*Quoted passage*.
--- BEGIN ---

We make predictions to the new data sets and append these to our coordinate information. This is important to be able to create raster maps again.

# Make occupancy predictions and append to x/y coordinates of environmental data frame:
pred_occ <- cbind(env_dat[,1:2],predict(m_occdet, newdata=env_dat_scaled, type="state"))

# Make detectability predictions and append to x/y coordinates of environmental data frame:
pred_det <- cbind(env_dat[,1:2],predict(m_occdet, newdata=env_dat_scaled, type="det"))

We use terra::rast() to create the SpatRaster objects. For this, we just have to provide the coordinate information and any columns that we want as raster information.

# Make multi-layer SpatRaster from prediction data frame:
pred_occ_r <- terra::rast(pred_occ[,c('x','y','Predicted','SE')], type='xyz', crs=crs(clim_5km))
pred_det_r <- terra::rast(pred_det[,c('x','y','Predicted','SE')], type='xyz', crs=crs(clim_5km))

For mapping, we can use the generic function plot().

--- END ---

*Exercise tasks*.
1. Please answer these questions about the raster mapping walkthrough:
(a) Which function is used to create the SpatRaster objects?
(b) What value of the type argument produces the detectability predictions?
(c) Which function does the walkthrough name for mapping?
2. Carry on the raster mapping walkthrough from its final sentence.

Some records:
--- BEGIN ---

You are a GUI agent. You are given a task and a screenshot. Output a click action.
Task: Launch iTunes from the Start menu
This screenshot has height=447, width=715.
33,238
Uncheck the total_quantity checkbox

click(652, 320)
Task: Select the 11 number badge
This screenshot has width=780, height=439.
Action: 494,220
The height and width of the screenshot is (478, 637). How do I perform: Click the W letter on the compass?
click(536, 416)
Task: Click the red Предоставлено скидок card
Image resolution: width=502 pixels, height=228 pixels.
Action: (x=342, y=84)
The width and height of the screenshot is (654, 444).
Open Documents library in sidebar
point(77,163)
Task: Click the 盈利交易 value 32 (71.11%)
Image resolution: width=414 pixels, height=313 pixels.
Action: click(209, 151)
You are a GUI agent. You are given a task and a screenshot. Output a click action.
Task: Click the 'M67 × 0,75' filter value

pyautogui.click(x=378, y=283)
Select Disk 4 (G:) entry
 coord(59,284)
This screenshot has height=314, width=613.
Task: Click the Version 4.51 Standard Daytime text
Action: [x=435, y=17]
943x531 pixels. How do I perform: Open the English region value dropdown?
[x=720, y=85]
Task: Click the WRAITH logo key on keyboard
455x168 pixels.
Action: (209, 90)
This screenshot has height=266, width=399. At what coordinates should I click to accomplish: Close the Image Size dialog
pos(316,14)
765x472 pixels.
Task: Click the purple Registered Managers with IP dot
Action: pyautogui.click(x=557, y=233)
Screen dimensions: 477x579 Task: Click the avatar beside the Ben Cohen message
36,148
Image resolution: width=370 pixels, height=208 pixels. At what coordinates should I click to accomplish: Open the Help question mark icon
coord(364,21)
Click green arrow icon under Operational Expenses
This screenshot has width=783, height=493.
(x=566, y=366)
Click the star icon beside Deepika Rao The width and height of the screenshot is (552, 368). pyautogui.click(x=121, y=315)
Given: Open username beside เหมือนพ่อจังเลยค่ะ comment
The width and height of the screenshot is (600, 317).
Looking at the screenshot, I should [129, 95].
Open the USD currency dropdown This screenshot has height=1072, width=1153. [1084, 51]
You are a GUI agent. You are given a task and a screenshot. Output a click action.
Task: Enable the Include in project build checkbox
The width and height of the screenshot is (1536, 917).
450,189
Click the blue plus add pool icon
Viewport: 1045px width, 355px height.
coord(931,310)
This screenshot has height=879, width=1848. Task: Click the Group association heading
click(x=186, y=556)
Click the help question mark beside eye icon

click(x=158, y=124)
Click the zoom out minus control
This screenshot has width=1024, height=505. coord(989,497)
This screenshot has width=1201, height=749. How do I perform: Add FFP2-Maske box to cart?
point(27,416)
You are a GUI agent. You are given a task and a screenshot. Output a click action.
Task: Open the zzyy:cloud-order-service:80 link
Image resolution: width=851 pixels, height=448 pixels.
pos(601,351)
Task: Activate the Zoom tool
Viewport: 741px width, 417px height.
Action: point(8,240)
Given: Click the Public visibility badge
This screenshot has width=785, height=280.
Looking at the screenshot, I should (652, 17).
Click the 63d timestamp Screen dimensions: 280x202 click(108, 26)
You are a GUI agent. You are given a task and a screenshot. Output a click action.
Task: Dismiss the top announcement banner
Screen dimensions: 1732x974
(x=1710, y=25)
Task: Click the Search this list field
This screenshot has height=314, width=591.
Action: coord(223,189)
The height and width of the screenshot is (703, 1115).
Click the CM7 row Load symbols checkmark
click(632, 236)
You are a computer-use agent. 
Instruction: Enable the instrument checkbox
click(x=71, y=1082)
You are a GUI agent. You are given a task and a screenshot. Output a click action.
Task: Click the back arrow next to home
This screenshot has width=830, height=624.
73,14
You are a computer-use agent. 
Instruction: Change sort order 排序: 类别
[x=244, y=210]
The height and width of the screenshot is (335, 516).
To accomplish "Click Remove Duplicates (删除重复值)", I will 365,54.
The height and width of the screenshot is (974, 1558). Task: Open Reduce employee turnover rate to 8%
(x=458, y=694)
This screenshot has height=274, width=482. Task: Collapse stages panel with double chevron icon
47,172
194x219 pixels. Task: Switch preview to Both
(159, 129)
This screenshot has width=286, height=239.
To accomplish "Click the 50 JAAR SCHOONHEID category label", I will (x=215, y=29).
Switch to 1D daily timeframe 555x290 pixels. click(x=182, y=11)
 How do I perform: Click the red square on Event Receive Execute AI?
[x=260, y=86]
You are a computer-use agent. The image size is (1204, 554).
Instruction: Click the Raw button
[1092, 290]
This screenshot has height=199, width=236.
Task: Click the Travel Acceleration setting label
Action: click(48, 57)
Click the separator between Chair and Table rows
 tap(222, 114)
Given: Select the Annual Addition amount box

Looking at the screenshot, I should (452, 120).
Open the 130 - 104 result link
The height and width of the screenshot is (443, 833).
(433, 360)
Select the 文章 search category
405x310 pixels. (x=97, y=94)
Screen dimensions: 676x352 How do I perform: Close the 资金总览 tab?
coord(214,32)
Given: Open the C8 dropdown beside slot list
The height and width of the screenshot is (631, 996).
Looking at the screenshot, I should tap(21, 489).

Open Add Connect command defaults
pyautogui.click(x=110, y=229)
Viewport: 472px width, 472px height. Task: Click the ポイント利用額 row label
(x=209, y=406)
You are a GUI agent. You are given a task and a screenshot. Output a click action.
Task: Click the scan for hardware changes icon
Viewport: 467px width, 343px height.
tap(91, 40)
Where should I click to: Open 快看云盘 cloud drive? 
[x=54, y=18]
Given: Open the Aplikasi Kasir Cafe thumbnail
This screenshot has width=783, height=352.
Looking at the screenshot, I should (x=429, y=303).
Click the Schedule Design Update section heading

--- END ---

*Exercise answers*.
1.
(a) terra::rast()
(b) "det"
(c) plot()

2.
# Map predicted occupancy along with its standard error
terra::plot(pred_occ_r, range=c(0,1))

# Map predicted detectability along with its standard error
terra::plot(pred_det_r, range=c(0,0.2))

# Homework prep

For the homework, you will need several objects that you should not forget to save.

# terra objects already on file: ""clim_5km", "crop_5km", "elev_5km"

# Save other (non-terra) objects from the workspace:
save(occ_env_redkite, gof.results, file='data/Occ5_EvalPred.RData')

As homework, solve all the exercises in the blue boxes.

Exercise:

• From the set of candidate models from the last practical, pick another model with high support. Assess the goodness of fit.
• Plot the partial response curves. If your c-hat value from the GoF-test was above 1, use it to inflate your confidence bands. You can extract the c-hat from the GoF object using gof.results$c.hat.est. Interpret the response curves.
• Map the predictions and the corresponding standard errors. Where are predictions most uncertain?
• Repeat the steps for your own study species from Practical Occ-2.

References

Guillera-Arroita, Gurutzeta. 2017. “Modelling of Species Distributions, Range Dynamics and Communities Under Imperfect Detection: Advances, Challenges and Opportunities.” Ecography 40 (2): 281–95. https://doi.org/10.1111/ecog.02445.

Hosmer, David W., and Stanley Lemeshow. 2013. Applied Logistic Regression. 3rd ed. John Wiley & Sons, Inc.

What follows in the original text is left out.